The most commonly asked questions by graduates are listed below:

When to apply?
You should start applying directly for graduate positions either in response to the university visits/adverts from hiring companies or otherwise from late December through to May of your graduation year.

How to prepare a CV?
Acumen Resources provide full CV Preparation guidelines for registered candidates (Extract Below)

Your CV is a marketing document and should be carefully designed with the aim of helping you get an interview. It should be tailored to your unique skills and experiences.
You CV should include the following:

• Personal details
• Education / Academic
• Placement/summer work experience
• Skills - PC, technical, interpersonal
• Hobbies / Interests
• References

In general your CV should show:

• Detailed explanation of any university placement (if applicable)
• A degree of progression - an increasing level of experience or responsibility and/or the gaining of a wider skill-set
• A variety of skills used
• At least one main achievement - more if relevant.

◆ **Requests**
1/ Quote the graduate FAQ from "You should start" up to and including "candidates (Extract Below)".
2/ According to the graduate FAQ, during what period should graduates apply for graduate positions?

◆ **Available data**
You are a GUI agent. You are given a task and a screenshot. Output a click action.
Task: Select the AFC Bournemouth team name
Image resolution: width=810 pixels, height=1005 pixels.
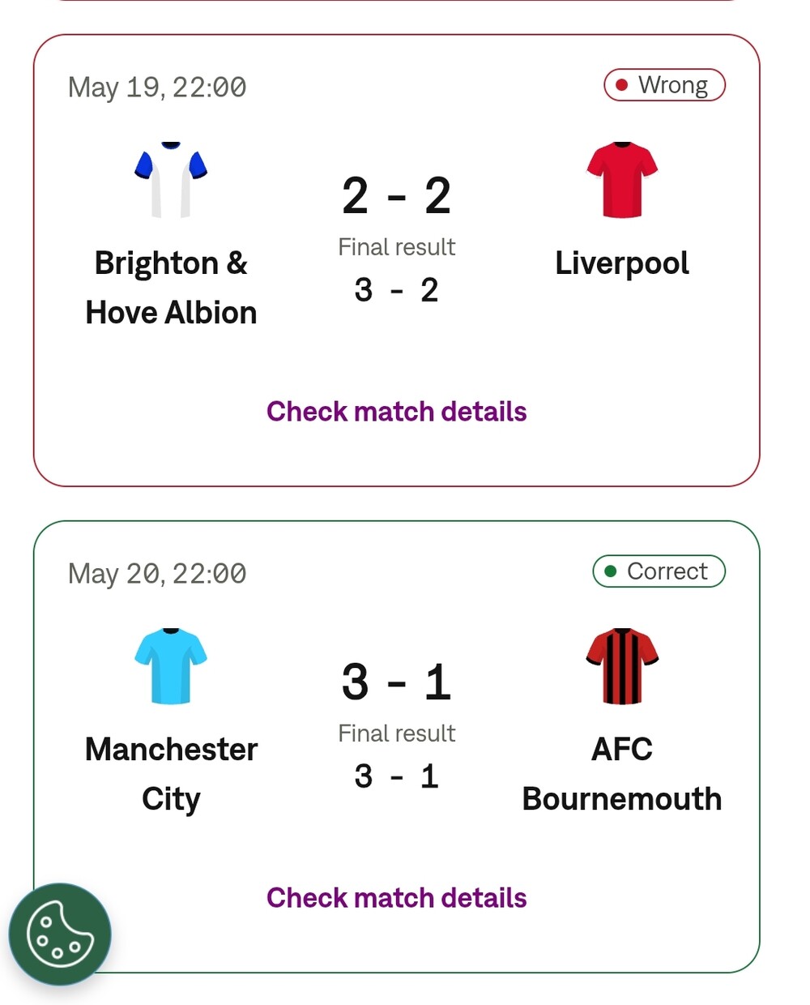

◆ **Per-task answers**
1/
You should start applying directly for graduate positions either in response to the university visits/adverts from hiring companies or otherwise from late December through to May of your graduation year.

How to prepare a CV?
Acumen Resources provide full CV Preparation guidelines for registered candidates (Extract Below)

2/ From late December through May of their graduation year.